とくに、その印象を強く感じたのは、3LのV6エンジンと「CATS」と呼ばれる電子制御アダプタブルダンピングのサスペンションを組み合わせた、3.0スポーツだった。タイヤと路面がきわめて滑らかに接地している感覚が印象的だ。しかも、ボディはフラットライドで、スポーツというサブネームが与えられてはいるものの、その乗り味は高級車らしい。
一方、ハンドリングに関してはハードなコーナリングを試みてはいないが、素直にロールを発生させつつ、シャープな旋回性能を満喫できるものだった。CATSとは「猫足」を重ね合わせた略称であることは明らか。ジャガーの乗り味を代表する言葉として長らく使われてきた「猫足」だが、そのテイストを味わうのに最適なものに仕上がっていた。「ジャガーらしい、しっとりとした乗り味とドライバビリティの両立」を徹底的に追求したという。

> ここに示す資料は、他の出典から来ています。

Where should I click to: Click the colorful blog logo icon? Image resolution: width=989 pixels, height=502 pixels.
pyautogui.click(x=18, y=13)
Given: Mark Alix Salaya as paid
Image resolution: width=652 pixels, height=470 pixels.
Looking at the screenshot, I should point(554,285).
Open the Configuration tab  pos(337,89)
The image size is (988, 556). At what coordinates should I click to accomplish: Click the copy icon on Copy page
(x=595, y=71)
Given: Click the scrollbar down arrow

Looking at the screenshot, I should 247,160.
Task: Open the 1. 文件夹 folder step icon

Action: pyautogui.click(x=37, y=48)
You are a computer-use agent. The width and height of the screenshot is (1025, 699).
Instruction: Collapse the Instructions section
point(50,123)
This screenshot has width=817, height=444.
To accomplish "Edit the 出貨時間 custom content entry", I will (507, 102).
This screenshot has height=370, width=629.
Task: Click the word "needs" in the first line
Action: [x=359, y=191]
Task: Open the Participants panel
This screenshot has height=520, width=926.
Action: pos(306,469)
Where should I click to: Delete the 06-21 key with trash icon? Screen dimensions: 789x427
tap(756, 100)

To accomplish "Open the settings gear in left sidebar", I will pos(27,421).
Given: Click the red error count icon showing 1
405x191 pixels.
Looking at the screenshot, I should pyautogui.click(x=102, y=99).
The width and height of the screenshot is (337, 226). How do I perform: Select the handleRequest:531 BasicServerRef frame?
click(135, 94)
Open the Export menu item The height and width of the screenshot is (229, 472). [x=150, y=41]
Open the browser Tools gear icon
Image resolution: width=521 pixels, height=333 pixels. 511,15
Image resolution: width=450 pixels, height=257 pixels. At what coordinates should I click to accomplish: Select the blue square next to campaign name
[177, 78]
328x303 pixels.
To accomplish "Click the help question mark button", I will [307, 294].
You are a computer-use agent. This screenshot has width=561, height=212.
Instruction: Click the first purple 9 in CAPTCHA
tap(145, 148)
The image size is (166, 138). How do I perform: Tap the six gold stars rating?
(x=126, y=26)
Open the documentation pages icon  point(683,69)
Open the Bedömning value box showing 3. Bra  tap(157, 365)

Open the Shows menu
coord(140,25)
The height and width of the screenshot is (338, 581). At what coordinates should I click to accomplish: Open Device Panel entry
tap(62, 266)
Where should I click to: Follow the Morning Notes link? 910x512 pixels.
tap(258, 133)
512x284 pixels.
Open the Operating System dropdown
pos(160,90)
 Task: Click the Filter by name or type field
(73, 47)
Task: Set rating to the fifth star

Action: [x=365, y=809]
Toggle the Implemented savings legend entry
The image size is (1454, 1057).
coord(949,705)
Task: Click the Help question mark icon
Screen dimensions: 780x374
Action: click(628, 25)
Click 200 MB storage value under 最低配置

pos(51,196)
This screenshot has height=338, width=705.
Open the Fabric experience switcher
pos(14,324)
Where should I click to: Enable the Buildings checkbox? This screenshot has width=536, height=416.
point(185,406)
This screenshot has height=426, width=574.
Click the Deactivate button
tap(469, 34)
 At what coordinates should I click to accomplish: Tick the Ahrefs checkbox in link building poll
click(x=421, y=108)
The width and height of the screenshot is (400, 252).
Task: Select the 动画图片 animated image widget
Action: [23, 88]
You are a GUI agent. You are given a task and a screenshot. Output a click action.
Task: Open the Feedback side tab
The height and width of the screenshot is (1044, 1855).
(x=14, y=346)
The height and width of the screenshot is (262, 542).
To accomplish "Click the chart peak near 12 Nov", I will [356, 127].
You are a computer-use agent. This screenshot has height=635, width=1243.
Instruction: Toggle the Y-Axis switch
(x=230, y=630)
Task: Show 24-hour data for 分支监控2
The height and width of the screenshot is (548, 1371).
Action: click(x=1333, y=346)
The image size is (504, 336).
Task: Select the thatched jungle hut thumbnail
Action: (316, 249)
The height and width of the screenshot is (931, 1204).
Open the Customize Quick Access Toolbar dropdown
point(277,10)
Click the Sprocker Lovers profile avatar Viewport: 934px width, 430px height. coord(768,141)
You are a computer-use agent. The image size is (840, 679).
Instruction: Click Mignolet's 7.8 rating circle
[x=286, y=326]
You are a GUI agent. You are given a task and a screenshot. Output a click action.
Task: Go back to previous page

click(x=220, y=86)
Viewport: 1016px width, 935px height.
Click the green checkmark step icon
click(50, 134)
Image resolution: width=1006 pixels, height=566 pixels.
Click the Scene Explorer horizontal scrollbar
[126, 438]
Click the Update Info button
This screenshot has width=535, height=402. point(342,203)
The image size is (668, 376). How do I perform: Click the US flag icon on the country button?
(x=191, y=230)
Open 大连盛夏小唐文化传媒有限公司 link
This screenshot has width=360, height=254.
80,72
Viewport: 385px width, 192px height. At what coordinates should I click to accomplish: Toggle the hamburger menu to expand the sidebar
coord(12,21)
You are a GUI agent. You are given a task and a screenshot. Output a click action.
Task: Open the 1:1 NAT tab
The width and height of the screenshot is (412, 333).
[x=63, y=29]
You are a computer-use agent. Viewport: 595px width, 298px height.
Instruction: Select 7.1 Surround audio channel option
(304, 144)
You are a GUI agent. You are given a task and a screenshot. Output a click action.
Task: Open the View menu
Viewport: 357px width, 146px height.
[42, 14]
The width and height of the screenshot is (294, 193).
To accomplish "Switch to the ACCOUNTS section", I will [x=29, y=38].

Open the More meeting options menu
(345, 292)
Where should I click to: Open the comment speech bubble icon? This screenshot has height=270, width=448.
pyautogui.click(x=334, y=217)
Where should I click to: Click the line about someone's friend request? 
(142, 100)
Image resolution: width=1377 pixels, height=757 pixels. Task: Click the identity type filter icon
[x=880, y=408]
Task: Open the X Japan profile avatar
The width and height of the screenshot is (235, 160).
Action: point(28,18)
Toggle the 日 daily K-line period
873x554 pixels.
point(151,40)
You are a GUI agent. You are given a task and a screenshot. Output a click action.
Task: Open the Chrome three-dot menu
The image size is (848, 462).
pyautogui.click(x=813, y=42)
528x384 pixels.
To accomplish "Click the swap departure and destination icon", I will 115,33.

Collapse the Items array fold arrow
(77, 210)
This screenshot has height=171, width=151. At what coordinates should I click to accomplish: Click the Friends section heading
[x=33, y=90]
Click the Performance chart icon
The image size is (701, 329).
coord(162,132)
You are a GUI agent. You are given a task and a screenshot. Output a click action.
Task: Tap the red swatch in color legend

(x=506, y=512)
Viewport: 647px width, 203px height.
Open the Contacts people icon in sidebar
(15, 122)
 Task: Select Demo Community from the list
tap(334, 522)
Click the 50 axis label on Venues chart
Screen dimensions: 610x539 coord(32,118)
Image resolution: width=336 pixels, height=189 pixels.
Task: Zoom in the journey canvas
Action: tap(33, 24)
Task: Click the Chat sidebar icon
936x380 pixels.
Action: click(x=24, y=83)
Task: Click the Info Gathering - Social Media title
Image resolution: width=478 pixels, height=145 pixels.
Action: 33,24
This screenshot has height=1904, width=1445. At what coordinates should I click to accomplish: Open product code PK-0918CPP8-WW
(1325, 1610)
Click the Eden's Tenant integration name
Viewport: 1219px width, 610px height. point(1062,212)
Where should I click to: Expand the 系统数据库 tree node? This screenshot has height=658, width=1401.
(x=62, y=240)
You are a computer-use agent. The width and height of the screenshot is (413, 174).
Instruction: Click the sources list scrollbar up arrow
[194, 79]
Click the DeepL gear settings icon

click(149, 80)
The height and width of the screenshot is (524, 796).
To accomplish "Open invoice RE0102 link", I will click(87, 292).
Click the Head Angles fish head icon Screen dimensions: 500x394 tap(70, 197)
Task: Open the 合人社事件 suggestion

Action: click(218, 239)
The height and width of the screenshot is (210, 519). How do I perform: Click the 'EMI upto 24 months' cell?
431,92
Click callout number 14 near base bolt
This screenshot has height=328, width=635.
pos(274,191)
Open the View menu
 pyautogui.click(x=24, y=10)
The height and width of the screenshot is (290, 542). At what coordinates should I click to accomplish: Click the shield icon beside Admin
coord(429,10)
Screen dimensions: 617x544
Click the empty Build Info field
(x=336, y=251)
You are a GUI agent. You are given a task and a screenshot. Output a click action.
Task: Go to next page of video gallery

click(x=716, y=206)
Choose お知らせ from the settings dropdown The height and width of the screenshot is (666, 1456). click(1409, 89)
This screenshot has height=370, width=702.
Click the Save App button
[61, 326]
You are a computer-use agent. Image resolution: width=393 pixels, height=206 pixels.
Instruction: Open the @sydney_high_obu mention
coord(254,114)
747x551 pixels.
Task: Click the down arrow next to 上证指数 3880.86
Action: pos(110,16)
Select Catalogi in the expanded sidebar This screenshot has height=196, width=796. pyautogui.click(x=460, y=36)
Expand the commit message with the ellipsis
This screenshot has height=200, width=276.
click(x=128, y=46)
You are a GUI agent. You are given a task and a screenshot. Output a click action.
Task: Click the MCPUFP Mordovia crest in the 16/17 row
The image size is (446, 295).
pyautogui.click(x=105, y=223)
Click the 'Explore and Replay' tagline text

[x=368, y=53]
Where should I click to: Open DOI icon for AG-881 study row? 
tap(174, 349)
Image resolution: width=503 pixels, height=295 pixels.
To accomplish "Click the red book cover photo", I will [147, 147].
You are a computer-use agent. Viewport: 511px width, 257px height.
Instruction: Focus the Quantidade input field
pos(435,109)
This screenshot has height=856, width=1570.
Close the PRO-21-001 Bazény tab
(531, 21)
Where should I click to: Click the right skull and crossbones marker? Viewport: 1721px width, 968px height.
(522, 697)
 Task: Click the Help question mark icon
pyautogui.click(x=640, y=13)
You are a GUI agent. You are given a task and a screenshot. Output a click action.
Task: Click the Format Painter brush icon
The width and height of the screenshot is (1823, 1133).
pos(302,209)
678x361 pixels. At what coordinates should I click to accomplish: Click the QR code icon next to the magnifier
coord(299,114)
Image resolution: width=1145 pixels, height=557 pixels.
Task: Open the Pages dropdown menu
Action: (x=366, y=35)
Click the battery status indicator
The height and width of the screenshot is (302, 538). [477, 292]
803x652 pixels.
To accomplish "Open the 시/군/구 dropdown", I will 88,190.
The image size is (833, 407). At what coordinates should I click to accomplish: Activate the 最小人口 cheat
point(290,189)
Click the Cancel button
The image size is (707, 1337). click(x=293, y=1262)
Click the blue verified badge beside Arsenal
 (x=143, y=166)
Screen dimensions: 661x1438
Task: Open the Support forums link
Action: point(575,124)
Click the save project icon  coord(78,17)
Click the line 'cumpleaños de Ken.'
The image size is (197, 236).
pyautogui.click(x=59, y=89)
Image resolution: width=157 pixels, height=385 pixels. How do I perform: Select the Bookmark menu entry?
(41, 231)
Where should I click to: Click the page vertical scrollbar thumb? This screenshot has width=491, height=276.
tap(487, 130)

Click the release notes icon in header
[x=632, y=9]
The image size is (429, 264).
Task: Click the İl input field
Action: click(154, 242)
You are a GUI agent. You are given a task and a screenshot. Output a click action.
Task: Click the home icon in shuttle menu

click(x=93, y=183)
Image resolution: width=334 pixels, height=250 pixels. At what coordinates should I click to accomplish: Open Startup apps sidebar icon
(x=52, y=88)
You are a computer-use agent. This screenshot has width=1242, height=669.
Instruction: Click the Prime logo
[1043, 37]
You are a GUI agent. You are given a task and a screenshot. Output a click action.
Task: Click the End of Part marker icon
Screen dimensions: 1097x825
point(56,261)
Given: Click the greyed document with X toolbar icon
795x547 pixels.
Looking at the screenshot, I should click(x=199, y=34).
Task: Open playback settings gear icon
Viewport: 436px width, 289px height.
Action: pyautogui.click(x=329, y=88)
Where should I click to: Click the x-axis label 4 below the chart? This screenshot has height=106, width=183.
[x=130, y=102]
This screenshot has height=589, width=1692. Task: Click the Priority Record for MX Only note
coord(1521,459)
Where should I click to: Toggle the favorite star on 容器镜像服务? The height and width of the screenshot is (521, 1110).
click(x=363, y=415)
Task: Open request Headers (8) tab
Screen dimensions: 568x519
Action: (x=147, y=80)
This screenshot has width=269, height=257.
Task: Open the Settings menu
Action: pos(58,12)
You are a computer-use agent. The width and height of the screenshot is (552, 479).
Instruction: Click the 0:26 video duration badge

そんな優れた乗り味を実現したのは、単純にサスペンションのセッティングを変更したり、電子デバイスに頼ったためではない。前後のサスペンションはメンバー部分からすべて刷新され、ジオメトリーからして大きく変わっている。アルミニウムの鍛造部品やマグネシウム合金などの高価な部材を惜しげもなく採用しており、マイナーチェンジ前の揶揄を払拭すべく、いわば「徹底的にやり直した結果」なのだ。
こうした取り組みは、もちろん新投入された2.5LのV6、ラグジュアリー志向の強い標準仕様である3LのV6、そして排気量を拡大して4.2LとなったV8にも着実に反映されている。そしてトップエンドには406psを発生する「R」が控える。組み合わされるトランスミッションは、いずれもZF勢の6速AT。レスポンスの良さはもちろん、従来型の5速よりも単体重量では軽く仕上がっている。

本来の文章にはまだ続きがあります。